==== 読解テキスト

見出し画像

「空海」をめぐる3つの旅|中編(奈良国立博物館でマンダラを)

空海をめぐる旅。京都・東寺で「立体曼荼羅」を見たあとは、近鉄で奈良へ移動します。

京都・東寺

▼前回(といっても同日のことなんだけど)の旅はこちら

東寺から、近鉄東寺駅までは徒歩3〜4分程度。

東寺
東寺餅

近鉄東寺駅から近鉄奈良駅は50分弱で到着します。本気出せば神戸から日帰りで京都にも奈良にもいっぺんにいけちゃう、それが関西のすてきなところ。

近鉄奈良駅

わたしが奈良に来た理由

奈良に来た目的は、奈良国立博物館で開催されていた「空海 KUKAI 密教のルーツとマンダラ世界」展を見るためでした。(2024.4.13-6.9 ※会期はすでに終了しています)

空海展

大学院のレポートで空海について書かないといけないときに「空海」にまつわる展示が行われているというこの奇跡。

奈良は外国人観光客でにぎわう奈良公園

奈良はたくさんの外国人旅行客で賑わっていました。この前に奈良にきたときとまるで違う光景に驚きます。そう、あれは2022年だったかな。コロナはあけたけど、まだそんなに観光客がたくさんいなかったころ、わたしは友達と奈良へ日帰り遠足に行ったのでした。

そのときの奈良公園はとてもゆったりしていて、シカがいっぱいで(それは今もだけど)、お昼ご飯を食べるところを探すのにも苦労したことを覚えています。あのときから2年がたって、世界はどんどん動き出しているんですよね。

========

-- 指示 --
1) 空海をめぐる旅の文章のうち、「空海をめぐる旅。京都・東寺で「立体曼荼羅」を見たあとは、近鉄で奈良へ移動します。」を含む語句で始まり「それが関西のすてきなところ。」で終わる部分を、一字も変えずに書き出してください。
2) 空海をめぐる旅の文章を、最後の文のあとから書き進めてください。

==== データ抜粋

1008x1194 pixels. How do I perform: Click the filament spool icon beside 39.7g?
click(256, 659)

========

-- 練習問題の解答 --
1)
空海をめぐる旅。京都・東寺で「立体曼荼羅」を見たあとは、近鉄で奈良へ移動します。

京都・東寺

▼前回(といっても同日のことなんだけど)の旅はこちら

東寺から、近鉄東寺駅までは徒歩3〜4分程度。

東寺
東寺餅

近鉄東寺駅から近鉄奈良駅は50分弱で到着します。本気出せば神戸から日帰りで京都にも奈良にもいっぺんにいけちゃう、それが関西のすてきなところ。

2)
世界が動き出したことにも関係があるのでしょうか、前回の奈良旅で感じた、「異世界への入り口がそこいらにちょいちょいある感覚」は、今回は少し薄まっていたような気がしました。あれってあの時だけだったのか。そういえばコロナのときって、いろんな扉が開けっぱなしになっていたような感覚がありましたよね。(個人の感想です)

奈良公園といえばおシカ様
おシカ様といえば奈良公園

あいかわらずおシカ様でいっぱいの奈良公園を通って、奈良国立博物館へ。

奈良国立博物館へ

日本の4大国立博物館といえば、東京国立博物館、京都国立博物館、九州国立博物館、そしてこの奈良国立博物館ですよね。

奈良国立博物館

もちろん、奈良国立博物館にも当たり前のようにシカがいます。それはそうですよね。だって、奈良だもの。

奈良地方裁判所にもシカ。

このシカのいる原っぱはじつは
奈良地方裁判所の前庭でした

奈良国立博物館にもシカ。

奈良といえば、シカ。奈良のシカって、吉本新喜劇のような安心感がある。ここで階段がすべり台になるとか、ここでドリルすなとかの「お約束」が、ちゃんと守られていることへの安心感。

奈良国立博物館

空海展へ

それではいよいよ、空海展へ参りましょう。

空海KUKAI 密教のルーツとマンダラ世界」展

さて、ここで少し空海についておさらいしておきましょう。空海は呪術を操る密教会のスーパースターでした。すんごいカリスマです。

空海(774ー835)は讃岐国(香川県)生まれの密教の僧侶。唐へ留学し、和歌山県の高野山に真言宗の寺院をひらきました。

空海さんってどんなひと?
空海さんは、平安時代のはじめに活躍したお坊さん。中国から密教を日本に伝え、広めたスーパースターだよ。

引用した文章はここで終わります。